Gli Aichi targets - dal nome della Prefettura Giapponese che ne ha visto la nascita e che ha ospitato la Decima Conferenza delle Parti della Convenzione (COP10) - erano venti obiettivi contenuti nel Piano strategico per la biodiversità 2011-2020 che avevano il compito di arrestare la perdita di biodiversità attraverso cinque aree di azione:
1. affrontare le cause alla base della perdita di biodiversità integrandola nelle politiche governative e tra le priorità della società;
2. ridurre le pressioni dirette sulla biodiversità e promuovere l'uso sostenibile delle risorse;
3. migliorare lo stato della biodiversità salvaguardando gli ecosistemi, le specie e la diversità genetica;
4. aumentare i benefici che la biodiversità e i servizi ecosistemici garantiscono a tutti;
5. migliorare l'attuazione del Piano attraverso la pianificazione partecipativa, la gestione delle conoscenze e lo sviluppo delle rispettive capacità.

Dei venti obiettivi, tuttavia, solo sei sono stati raggiunti e in modo parziale. Il fallimento è imputabile in prima battuta alla mancanza di volontà dei Paesi di affrontare quelle che sono le principali cause dietro alla massiccia perdita di biodiversità a cui stiamo assistendo: in prima battuta lo sfruttamento diretto delle risorse, ma anche l’utilizzo di sostanze chimiche (in particolare i fertilizzanti) e la diversa destinazione d’uso del suolo per rispondere alle esigenze del settore agricolo (allevamento compresi).

Perché è importante agire per proteggere la biodiversità?
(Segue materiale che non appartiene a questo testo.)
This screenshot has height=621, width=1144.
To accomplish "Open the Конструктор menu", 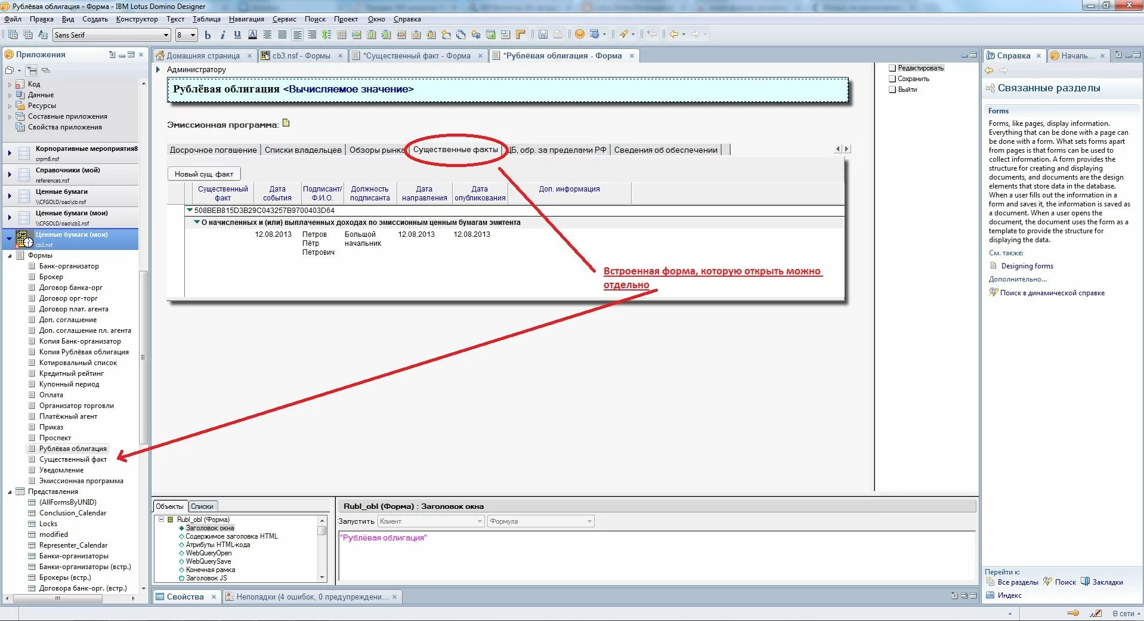I will pyautogui.click(x=137, y=19).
Un fallimento, quello degli Aichi Target, che sembra confermare come la crisi ecologica, che comprende quella climatica e biologica, non possa essere fermata a colpi di obiettivi ma servano soprattutto un impegno politico e finanziario forti, e un’assunzione di responsabilità da parte dell’intera comunità internazionale che, oggi più che mai, dovrebbe iniziare ad agire di concerto con le conoscenze scientifiche.
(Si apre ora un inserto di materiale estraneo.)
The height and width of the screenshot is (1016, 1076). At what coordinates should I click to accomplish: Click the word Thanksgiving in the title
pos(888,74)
Proprio la scienza, infatti, continua a lanciare l’allarme sul tasso di estinzione che sarebbe valso, alla nostra epoca, l’appellativo dell’era della Sesta estinzione di massa, con un milione di specie animali e vegetali a rischio di estinzione su 1,8 milioni di specie censite e catalogate.
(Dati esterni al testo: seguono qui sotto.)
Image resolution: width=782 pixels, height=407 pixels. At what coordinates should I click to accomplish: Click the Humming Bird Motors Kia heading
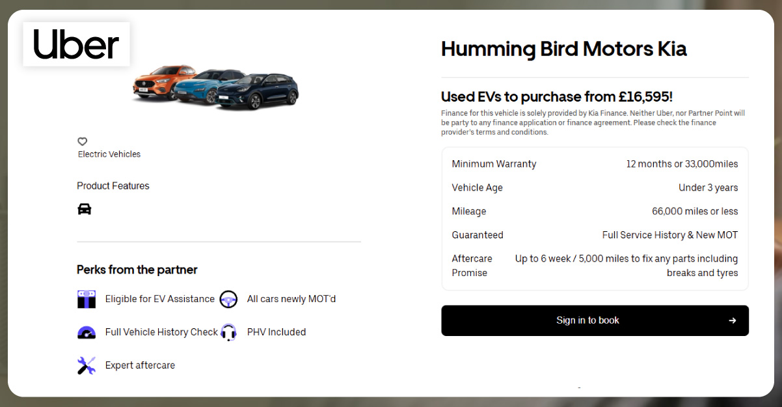point(564,49)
È dunque importante tenere alta l’asticella dell’ambizione e continuare a fare pressione affinché le prossime COP, quella sul clima e quella sulla biodiversità, non siano due appuntamenti slegati tra loro né l’ennesimo “bla bla bla” istituzionale, ma due tappe di un unico percorso verso la definizione di obiettivi finalmente vincolanti e quantificabili.